--- begin ---
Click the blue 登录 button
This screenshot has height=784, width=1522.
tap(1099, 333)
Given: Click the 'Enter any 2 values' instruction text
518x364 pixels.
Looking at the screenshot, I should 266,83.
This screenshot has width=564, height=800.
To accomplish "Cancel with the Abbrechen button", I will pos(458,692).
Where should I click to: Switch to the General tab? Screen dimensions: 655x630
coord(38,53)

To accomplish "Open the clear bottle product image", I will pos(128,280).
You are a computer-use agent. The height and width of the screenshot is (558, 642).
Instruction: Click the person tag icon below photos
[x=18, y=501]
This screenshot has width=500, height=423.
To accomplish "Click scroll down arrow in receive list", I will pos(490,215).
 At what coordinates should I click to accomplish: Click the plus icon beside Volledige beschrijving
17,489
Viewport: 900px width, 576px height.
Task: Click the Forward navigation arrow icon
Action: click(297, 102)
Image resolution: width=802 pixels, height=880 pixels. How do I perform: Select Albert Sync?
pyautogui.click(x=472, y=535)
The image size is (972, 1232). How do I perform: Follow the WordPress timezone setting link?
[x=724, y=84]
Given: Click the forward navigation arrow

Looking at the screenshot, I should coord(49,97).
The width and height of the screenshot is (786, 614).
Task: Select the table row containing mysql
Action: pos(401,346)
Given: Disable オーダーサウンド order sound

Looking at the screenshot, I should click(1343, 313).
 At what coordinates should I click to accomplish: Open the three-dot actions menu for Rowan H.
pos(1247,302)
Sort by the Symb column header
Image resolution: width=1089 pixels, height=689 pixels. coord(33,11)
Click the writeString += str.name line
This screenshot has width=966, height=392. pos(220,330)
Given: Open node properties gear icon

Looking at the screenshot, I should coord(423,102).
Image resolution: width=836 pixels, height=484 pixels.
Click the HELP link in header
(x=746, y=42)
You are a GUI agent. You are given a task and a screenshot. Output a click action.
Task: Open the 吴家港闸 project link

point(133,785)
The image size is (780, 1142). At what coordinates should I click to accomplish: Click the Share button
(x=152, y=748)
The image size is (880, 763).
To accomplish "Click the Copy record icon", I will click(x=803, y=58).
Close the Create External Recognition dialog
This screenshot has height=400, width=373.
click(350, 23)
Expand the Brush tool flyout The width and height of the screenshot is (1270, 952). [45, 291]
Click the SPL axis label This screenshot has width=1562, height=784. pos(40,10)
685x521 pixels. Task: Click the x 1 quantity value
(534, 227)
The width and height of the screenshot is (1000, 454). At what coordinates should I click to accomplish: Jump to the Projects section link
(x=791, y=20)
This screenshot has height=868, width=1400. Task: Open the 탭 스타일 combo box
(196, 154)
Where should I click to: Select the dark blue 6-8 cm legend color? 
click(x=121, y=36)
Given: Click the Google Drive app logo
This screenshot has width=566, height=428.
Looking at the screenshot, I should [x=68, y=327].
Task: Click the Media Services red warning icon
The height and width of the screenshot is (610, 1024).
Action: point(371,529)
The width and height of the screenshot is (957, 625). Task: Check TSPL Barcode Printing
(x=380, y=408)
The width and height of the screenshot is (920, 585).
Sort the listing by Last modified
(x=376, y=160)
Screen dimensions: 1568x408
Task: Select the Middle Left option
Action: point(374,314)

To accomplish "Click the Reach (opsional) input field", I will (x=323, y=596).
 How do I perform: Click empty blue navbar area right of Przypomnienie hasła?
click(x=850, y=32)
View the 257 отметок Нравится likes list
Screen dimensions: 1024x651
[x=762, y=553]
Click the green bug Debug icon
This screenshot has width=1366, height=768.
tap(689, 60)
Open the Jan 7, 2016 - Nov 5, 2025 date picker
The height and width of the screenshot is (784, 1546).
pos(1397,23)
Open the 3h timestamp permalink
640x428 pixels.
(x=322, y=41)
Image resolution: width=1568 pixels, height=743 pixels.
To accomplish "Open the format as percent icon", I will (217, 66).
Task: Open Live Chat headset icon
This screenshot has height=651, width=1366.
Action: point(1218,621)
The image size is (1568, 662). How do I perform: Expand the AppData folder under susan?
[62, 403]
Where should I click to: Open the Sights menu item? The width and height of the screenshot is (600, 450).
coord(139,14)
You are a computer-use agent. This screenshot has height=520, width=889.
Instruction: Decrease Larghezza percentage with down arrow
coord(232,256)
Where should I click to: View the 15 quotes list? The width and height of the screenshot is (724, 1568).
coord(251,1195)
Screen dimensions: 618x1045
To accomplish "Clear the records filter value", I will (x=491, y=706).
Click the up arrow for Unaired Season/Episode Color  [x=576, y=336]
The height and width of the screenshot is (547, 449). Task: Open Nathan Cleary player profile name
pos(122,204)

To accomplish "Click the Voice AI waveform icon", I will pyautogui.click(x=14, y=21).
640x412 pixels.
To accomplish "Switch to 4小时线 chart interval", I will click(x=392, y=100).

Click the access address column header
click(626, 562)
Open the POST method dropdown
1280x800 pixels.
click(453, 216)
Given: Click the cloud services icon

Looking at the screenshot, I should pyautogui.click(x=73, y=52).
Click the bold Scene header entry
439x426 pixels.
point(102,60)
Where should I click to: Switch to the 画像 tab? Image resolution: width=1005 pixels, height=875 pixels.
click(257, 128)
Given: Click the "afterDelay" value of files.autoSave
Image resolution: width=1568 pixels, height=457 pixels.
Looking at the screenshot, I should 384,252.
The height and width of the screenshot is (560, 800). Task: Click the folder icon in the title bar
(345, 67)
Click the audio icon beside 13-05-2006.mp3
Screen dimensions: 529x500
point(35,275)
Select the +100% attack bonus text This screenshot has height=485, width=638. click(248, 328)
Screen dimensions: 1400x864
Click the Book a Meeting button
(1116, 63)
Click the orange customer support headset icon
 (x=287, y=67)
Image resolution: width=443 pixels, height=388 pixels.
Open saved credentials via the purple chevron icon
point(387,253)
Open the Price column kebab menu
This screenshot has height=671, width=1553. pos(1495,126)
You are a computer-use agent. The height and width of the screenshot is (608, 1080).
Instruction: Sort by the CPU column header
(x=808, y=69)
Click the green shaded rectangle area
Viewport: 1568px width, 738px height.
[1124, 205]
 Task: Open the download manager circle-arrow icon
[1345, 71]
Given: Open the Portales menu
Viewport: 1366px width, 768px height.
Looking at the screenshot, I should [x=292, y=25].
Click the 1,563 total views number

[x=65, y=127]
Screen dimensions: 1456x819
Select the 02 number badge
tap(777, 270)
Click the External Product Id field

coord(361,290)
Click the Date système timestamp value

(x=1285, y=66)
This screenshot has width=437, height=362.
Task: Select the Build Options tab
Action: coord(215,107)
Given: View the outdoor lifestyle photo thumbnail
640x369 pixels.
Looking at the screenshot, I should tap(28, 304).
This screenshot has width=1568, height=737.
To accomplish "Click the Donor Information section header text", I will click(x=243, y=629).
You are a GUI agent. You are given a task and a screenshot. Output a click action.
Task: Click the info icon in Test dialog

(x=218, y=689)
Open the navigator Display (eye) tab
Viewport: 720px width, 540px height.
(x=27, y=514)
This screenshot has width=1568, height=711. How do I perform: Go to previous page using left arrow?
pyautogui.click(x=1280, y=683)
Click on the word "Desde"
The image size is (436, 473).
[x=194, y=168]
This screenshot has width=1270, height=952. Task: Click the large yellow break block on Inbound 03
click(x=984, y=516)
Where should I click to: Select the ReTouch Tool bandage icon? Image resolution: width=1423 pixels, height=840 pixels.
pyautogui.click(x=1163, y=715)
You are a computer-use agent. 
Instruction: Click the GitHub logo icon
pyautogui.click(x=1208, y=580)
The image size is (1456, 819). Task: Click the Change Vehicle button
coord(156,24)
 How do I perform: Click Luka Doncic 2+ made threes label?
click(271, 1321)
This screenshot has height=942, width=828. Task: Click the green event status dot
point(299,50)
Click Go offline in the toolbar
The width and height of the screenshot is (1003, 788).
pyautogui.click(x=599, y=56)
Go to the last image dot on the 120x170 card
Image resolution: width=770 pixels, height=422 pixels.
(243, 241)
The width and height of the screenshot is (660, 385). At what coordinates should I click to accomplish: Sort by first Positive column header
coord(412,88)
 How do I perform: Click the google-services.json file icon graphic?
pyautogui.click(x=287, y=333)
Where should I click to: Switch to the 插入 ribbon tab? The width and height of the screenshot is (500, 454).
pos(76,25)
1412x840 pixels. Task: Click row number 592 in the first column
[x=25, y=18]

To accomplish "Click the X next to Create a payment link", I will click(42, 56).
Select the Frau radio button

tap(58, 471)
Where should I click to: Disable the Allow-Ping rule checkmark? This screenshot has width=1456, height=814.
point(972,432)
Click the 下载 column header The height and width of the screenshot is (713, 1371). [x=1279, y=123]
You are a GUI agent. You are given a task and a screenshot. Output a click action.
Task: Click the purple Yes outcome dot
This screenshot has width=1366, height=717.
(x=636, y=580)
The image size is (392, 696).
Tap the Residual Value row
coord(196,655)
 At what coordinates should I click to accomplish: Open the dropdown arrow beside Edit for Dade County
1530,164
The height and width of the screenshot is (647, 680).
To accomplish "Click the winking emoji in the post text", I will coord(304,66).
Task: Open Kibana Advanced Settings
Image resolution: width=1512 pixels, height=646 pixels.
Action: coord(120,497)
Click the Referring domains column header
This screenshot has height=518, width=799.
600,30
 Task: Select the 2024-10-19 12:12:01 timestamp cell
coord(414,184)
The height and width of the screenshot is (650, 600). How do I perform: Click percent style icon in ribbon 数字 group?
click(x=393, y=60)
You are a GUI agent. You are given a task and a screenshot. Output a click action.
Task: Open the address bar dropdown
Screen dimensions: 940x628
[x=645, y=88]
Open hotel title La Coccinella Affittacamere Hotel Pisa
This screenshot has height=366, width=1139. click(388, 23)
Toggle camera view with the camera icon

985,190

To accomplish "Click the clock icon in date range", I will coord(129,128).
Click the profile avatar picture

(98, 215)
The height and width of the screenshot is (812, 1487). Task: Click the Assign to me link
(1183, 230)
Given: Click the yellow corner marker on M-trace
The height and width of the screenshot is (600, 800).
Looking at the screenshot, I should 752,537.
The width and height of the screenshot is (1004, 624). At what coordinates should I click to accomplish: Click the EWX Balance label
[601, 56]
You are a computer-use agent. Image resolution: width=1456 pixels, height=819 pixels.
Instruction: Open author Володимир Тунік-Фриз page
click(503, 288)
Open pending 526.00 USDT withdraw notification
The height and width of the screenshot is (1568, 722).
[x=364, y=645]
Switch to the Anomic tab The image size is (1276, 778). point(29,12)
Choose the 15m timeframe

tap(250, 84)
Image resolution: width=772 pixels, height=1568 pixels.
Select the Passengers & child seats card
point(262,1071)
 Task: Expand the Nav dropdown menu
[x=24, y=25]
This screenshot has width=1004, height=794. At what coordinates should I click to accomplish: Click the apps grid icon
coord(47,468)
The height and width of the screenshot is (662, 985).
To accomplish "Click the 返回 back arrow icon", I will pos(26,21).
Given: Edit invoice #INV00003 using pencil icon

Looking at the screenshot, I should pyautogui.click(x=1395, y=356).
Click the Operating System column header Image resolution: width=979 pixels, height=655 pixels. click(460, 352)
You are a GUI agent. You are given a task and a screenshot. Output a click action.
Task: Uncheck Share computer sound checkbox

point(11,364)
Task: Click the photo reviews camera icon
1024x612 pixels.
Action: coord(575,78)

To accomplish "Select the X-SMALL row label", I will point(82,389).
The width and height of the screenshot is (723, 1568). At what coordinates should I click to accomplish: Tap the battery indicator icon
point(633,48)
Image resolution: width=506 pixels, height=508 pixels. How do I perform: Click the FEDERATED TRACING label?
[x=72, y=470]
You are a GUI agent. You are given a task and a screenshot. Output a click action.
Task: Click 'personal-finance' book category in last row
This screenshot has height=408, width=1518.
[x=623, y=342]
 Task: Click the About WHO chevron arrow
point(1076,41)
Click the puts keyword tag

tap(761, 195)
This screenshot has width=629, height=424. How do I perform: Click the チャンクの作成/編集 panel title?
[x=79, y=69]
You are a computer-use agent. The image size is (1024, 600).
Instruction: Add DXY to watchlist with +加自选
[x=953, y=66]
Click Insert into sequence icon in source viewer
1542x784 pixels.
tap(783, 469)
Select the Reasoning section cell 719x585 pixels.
--- end ---
▸ **Task requirements**:
Rewrite the listing lines between the one holding "Given: View the" and the one holding "pyautogui.click(x=1163, y=715)", inclusive, renaming "GUI agent" as "screen agent" and leaving everything else unchanged.

▸ **Written response**:
Given: View the outdoor lifestyle photo thumbnail
640x369 pixels.
Looking at the screenshot, I should tap(28, 304).
This screenshot has width=1568, height=737.
To accomplish "Click the Donor Information section header text", I will click(x=243, y=629).
You are a screen agent. You are given a task and a screenshot. Output a click action.
Task: Click the info icon in Test dialog

(x=218, y=689)
Open the navigator Display (eye) tab
Viewport: 720px width, 540px height.
(x=27, y=514)
This screenshot has width=1568, height=711. How do I perform: Go to previous page using left arrow?
pyautogui.click(x=1280, y=683)
Click on the word "Desde"
The image size is (436, 473).
[x=194, y=168]
This screenshot has width=1270, height=952. Task: Click the large yellow break block on Inbound 03
click(x=984, y=516)
Where should I click to: Select the ReTouch Tool bandage icon? Image resolution: width=1423 pixels, height=840 pixels.
pyautogui.click(x=1163, y=715)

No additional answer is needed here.